### Material supplied
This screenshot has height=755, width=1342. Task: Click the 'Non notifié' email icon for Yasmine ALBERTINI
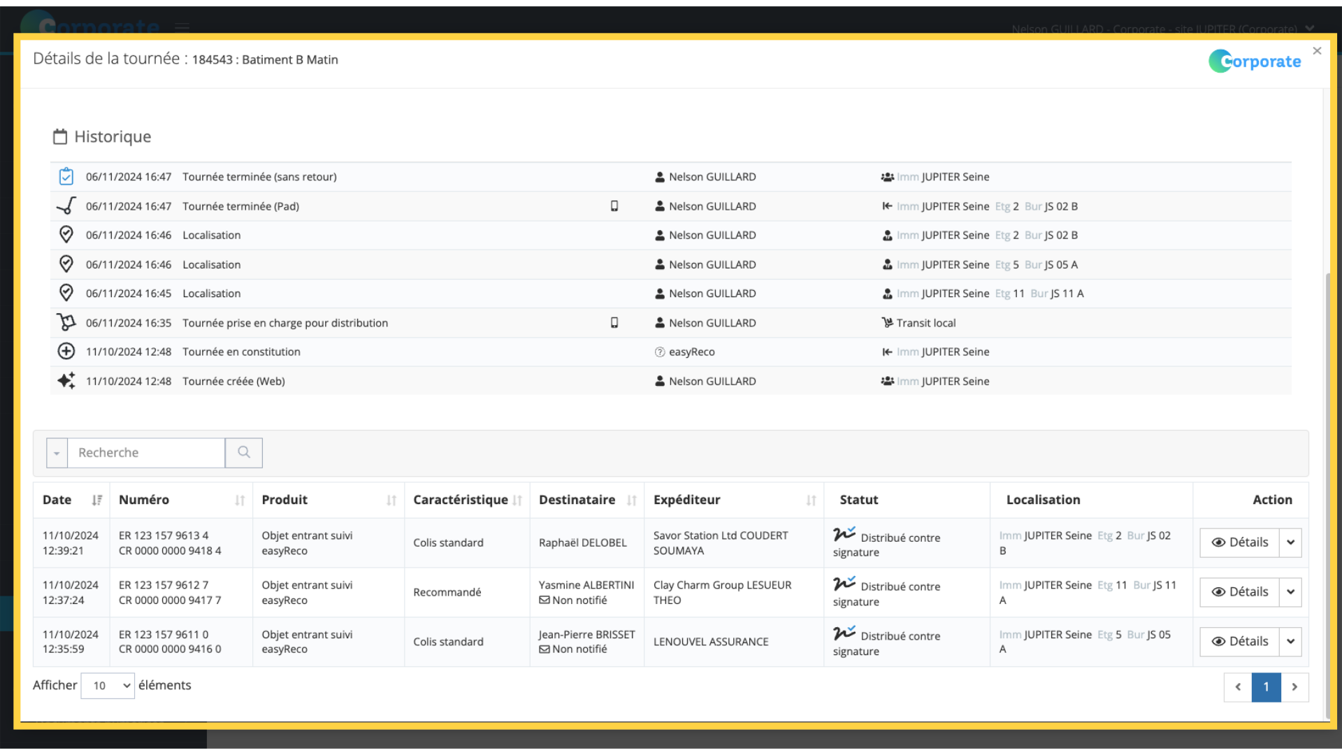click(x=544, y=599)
---
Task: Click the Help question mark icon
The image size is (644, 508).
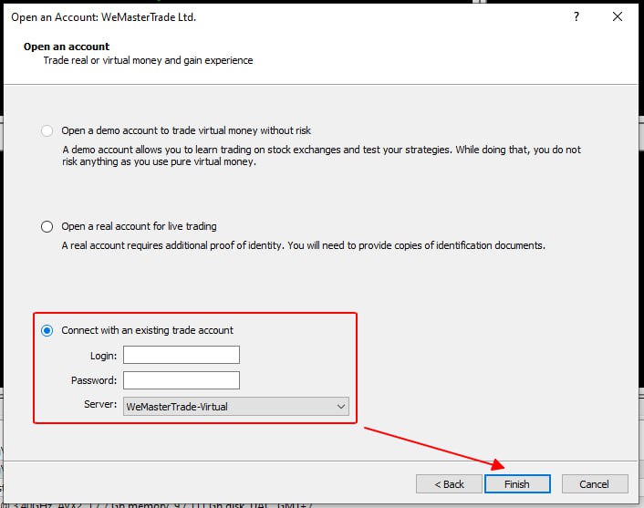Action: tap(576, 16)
==
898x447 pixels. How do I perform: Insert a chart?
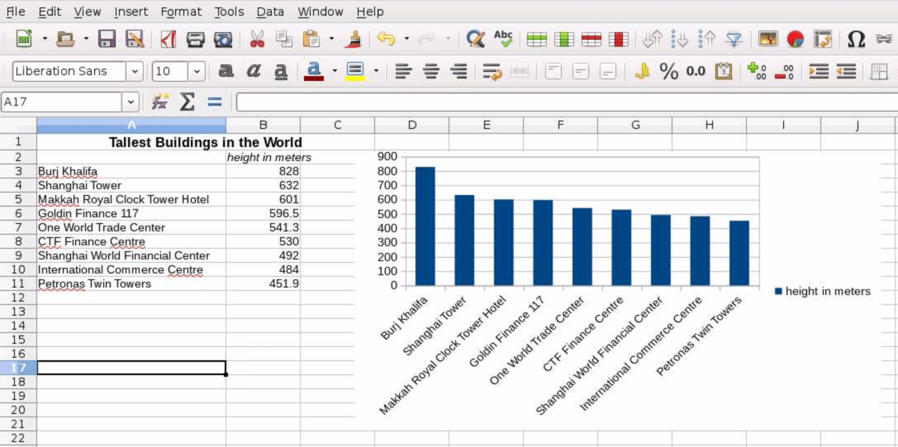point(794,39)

### Goal
Put the lines into a Markdown table with the columns Row and Line, beginning at the line that contains "This screenshot has" and stopping after the line that contains "click(x=544, y=599)", with blank lines omitted and the pictures left out.

### Correct answer
| Row | Line |
|---|---|
| 1 | This screenshot has height=755, width=1342. Task: Click the 'Non notifié' email icon for Yasmine ALBERTINI |
| 2 | click(x=544, y=599) |